> The input

((

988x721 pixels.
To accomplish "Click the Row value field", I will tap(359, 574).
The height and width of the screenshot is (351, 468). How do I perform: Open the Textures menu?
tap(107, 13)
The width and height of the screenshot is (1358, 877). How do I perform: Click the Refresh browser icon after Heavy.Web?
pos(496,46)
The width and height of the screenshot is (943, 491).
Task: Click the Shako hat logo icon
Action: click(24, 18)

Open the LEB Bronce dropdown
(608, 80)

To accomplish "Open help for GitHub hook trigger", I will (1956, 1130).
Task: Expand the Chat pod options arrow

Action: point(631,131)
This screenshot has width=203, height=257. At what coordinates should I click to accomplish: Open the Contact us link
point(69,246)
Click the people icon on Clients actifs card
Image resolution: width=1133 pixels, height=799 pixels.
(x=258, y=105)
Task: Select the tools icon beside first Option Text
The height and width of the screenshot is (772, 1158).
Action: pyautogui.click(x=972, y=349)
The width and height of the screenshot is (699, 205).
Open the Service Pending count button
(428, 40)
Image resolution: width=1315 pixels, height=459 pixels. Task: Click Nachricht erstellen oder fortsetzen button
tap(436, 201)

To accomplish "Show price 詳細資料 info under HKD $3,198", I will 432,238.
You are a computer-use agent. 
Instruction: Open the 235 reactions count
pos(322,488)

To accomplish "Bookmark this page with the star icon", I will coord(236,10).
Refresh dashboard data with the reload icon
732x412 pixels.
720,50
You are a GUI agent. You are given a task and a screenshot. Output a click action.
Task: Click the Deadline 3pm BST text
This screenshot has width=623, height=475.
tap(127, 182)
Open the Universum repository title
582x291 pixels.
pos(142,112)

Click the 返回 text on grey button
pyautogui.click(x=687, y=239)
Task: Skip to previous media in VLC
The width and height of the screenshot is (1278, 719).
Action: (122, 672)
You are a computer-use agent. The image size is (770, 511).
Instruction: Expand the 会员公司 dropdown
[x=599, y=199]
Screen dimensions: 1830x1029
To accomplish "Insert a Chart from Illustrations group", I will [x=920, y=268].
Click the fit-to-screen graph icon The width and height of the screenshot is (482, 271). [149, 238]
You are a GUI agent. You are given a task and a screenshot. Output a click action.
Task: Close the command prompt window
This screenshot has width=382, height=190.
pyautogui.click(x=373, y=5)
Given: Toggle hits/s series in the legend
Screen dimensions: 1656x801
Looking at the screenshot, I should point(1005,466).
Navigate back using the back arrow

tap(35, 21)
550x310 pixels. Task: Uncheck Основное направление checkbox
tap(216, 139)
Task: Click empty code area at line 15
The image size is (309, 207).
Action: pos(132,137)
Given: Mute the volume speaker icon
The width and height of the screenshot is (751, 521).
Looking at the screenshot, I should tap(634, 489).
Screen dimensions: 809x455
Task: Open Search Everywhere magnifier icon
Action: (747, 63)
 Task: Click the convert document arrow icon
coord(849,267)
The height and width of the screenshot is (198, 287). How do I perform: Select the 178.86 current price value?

))

Scale the coordinates in the answers by 0.65 for the records starting with the line containing "The width and height of the screenshot is (699, 205)." and going on through the line containing "tap(436, 201)", rounding each to a whole number with halves rounded up. Reproduce all of those lines, requests included, with the requests left unchanged.

> Solution for this task
The width and height of the screenshot is (699, 205).
Open the Service Pending count button
(278, 26)
Image resolution: width=1315 pixels, height=459 pixels. Task: Click Nachricht erstellen oder fortsetzen button
tap(283, 131)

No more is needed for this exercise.